- **WORK ITEM**
All of the data should be restated word for word.

(Records from a data source)

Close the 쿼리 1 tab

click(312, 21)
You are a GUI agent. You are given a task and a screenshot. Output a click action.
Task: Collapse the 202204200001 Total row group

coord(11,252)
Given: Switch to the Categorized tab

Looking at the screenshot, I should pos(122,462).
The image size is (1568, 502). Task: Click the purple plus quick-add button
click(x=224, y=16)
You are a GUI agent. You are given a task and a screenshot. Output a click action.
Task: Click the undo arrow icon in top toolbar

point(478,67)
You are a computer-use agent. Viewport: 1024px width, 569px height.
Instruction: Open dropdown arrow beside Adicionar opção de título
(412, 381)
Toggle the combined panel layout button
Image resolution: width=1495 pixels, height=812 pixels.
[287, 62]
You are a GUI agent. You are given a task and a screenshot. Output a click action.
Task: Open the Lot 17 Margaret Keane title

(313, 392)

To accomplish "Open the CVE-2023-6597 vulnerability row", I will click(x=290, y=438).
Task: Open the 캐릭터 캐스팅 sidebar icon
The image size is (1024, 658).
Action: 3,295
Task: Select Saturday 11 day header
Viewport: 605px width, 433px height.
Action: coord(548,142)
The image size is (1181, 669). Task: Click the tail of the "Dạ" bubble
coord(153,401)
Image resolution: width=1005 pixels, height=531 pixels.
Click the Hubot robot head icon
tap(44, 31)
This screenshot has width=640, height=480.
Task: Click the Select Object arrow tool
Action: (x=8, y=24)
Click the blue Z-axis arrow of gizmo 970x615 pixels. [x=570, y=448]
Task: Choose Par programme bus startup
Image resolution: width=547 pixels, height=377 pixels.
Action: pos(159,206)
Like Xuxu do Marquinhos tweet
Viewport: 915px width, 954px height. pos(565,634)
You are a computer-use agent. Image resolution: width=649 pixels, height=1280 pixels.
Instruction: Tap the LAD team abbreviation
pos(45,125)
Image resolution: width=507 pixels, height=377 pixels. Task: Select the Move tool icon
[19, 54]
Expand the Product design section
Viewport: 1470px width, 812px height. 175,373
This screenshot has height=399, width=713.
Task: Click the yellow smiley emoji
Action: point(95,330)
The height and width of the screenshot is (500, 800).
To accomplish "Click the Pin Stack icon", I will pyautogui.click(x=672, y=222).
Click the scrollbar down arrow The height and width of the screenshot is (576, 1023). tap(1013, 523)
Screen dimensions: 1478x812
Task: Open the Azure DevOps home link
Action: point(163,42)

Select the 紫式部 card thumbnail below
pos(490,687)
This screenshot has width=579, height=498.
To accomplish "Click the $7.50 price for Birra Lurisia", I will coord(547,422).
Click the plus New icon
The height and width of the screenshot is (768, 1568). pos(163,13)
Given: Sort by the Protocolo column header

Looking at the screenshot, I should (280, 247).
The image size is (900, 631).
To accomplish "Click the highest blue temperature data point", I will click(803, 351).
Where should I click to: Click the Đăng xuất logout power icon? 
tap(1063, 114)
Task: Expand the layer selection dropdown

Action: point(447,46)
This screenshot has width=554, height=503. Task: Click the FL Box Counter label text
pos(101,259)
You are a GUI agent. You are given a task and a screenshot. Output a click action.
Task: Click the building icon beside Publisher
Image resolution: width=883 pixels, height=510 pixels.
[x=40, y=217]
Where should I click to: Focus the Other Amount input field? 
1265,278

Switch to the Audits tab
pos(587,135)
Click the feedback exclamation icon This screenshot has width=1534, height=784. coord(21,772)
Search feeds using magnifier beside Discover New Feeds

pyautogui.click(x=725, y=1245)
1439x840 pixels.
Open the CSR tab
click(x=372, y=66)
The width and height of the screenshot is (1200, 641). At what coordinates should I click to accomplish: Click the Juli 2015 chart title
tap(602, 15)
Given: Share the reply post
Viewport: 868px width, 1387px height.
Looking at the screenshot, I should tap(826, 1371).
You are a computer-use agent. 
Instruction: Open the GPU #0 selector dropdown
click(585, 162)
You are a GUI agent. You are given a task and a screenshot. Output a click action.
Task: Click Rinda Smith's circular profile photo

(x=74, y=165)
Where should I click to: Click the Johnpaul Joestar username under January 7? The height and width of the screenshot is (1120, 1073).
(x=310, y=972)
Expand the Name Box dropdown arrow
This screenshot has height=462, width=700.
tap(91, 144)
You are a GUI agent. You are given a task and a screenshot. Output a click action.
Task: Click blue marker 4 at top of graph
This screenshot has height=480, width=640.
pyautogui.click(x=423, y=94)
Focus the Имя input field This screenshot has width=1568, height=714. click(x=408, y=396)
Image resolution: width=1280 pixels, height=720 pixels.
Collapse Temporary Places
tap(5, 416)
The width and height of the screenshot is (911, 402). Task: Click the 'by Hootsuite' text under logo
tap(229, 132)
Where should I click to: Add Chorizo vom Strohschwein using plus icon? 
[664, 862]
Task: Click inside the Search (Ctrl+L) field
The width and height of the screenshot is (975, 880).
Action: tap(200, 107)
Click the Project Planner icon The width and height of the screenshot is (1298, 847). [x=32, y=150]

- **SOLUTION TO THE EXERCISE**
Close the 쿼리 1 tab

click(312, 21)
You are a GUI agent. You are given a task and a screenshot. Output a click action.
Task: Collapse the 202204200001 Total row group

coord(11,252)
Given: Switch to the Categorized tab

Looking at the screenshot, I should pos(122,462).
The image size is (1568, 502). Task: Click the purple plus quick-add button
click(x=224, y=16)
You are a GUI agent. You are given a task and a screenshot. Output a click action.
Task: Click the undo arrow icon in top toolbar

point(478,67)
You are a computer-use agent. Viewport: 1024px width, 569px height.
Instruction: Open dropdown arrow beside Adicionar opção de título
(412, 381)
Toggle the combined panel layout button
Image resolution: width=1495 pixels, height=812 pixels.
[287, 62]
You are a GUI agent. You are given a task and a screenshot. Output a click action.
Task: Open the Lot 17 Margaret Keane title

(313, 392)

To accomplish "Open the CVE-2023-6597 vulnerability row", I will click(x=290, y=438).
Task: Open the 캐릭터 캐스팅 sidebar icon
The image size is (1024, 658).
Action: 3,295
Task: Select Saturday 11 day header
Viewport: 605px width, 433px height.
Action: coord(548,142)
The image size is (1181, 669). Task: Click the tail of the "Dạ" bubble
coord(153,401)
Image resolution: width=1005 pixels, height=531 pixels.
Click the Hubot robot head icon
tap(44, 31)
This screenshot has width=640, height=480.
Task: Click the Select Object arrow tool
Action: (x=8, y=24)
Click the blue Z-axis arrow of gizmo 970x615 pixels. [x=570, y=448]
Task: Choose Par programme bus startup
Image resolution: width=547 pixels, height=377 pixels.
Action: pos(159,206)
Like Xuxu do Marquinhos tweet
Viewport: 915px width, 954px height. pos(565,634)
You are a computer-use agent. Image resolution: width=649 pixels, height=1280 pixels.
Instruction: Tap the LAD team abbreviation
pos(45,125)
Image resolution: width=507 pixels, height=377 pixels. Task: Select the Move tool icon
[19, 54]
Expand the Product design section
Viewport: 1470px width, 812px height. 175,373
This screenshot has height=399, width=713.
Task: Click the yellow smiley emoji
Action: point(95,330)
The height and width of the screenshot is (500, 800).
To accomplish "Click the Pin Stack icon", I will pyautogui.click(x=672, y=222).
Click the scrollbar down arrow The height and width of the screenshot is (576, 1023). tap(1013, 523)
Screen dimensions: 1478x812
Task: Open the Azure DevOps home link
Action: point(163,42)

Select the 紫式部 card thumbnail below
pos(490,687)
This screenshot has width=579, height=498.
To accomplish "Click the $7.50 price for Birra Lurisia", I will coord(547,422).
Click the plus New icon
The height and width of the screenshot is (768, 1568). pos(163,13)
Given: Sort by the Protocolo column header

Looking at the screenshot, I should (280, 247).
The image size is (900, 631).
To accomplish "Click the highest blue temperature data point", I will click(803, 351).
Where should I click to: Click the Đăng xuất logout power icon? 
tap(1063, 114)
Task: Expand the layer selection dropdown

Action: point(447,46)
This screenshot has width=554, height=503. Task: Click the FL Box Counter label text
pos(101,259)
You are a GUI agent. You are given a task and a screenshot. Output a click action.
Task: Click the building icon beside Publisher
Image resolution: width=883 pixels, height=510 pixels.
[x=40, y=217]
Where should I click to: Focus the Other Amount input field? 
1265,278

Switch to the Audits tab
pos(587,135)
Click the feedback exclamation icon This screenshot has width=1534, height=784. coord(21,772)
Search feeds using magnifier beside Discover New Feeds

pyautogui.click(x=725, y=1245)
1439x840 pixels.
Open the CSR tab
click(x=372, y=66)
The width and height of the screenshot is (1200, 641). At what coordinates should I click to accomplish: Click the Juli 2015 chart title
tap(602, 15)
Given: Share the reply post
Viewport: 868px width, 1387px height.
Looking at the screenshot, I should tap(826, 1371).
You are a computer-use agent. 
Instruction: Open the GPU #0 selector dropdown
click(585, 162)
You are a GUI agent. You are given a task and a screenshot. Output a click action.
Task: Click Rinda Smith's circular profile photo

(x=74, y=165)
Where should I click to: Click the Johnpaul Joestar username under January 7? The height and width of the screenshot is (1120, 1073).
(x=310, y=972)
Expand the Name Box dropdown arrow
This screenshot has height=462, width=700.
tap(91, 144)
You are a GUI agent. You are given a task and a screenshot. Output a click action.
Task: Click blue marker 4 at top of graph
This screenshot has height=480, width=640.
pyautogui.click(x=423, y=94)
Focus the Имя input field This screenshot has width=1568, height=714. click(x=408, y=396)
Image resolution: width=1280 pixels, height=720 pixels.
Collapse Temporary Places
tap(5, 416)
The width and height of the screenshot is (911, 402). Task: Click the 'by Hootsuite' text under logo
tap(229, 132)
Where should I click to: Add Chorizo vom Strohschwein using plus icon? 
[664, 862]
Task: Click inside the Search (Ctrl+L) field
The width and height of the screenshot is (975, 880).
Action: tap(200, 107)
Click the Project Planner icon The width and height of the screenshot is (1298, 847). [x=32, y=150]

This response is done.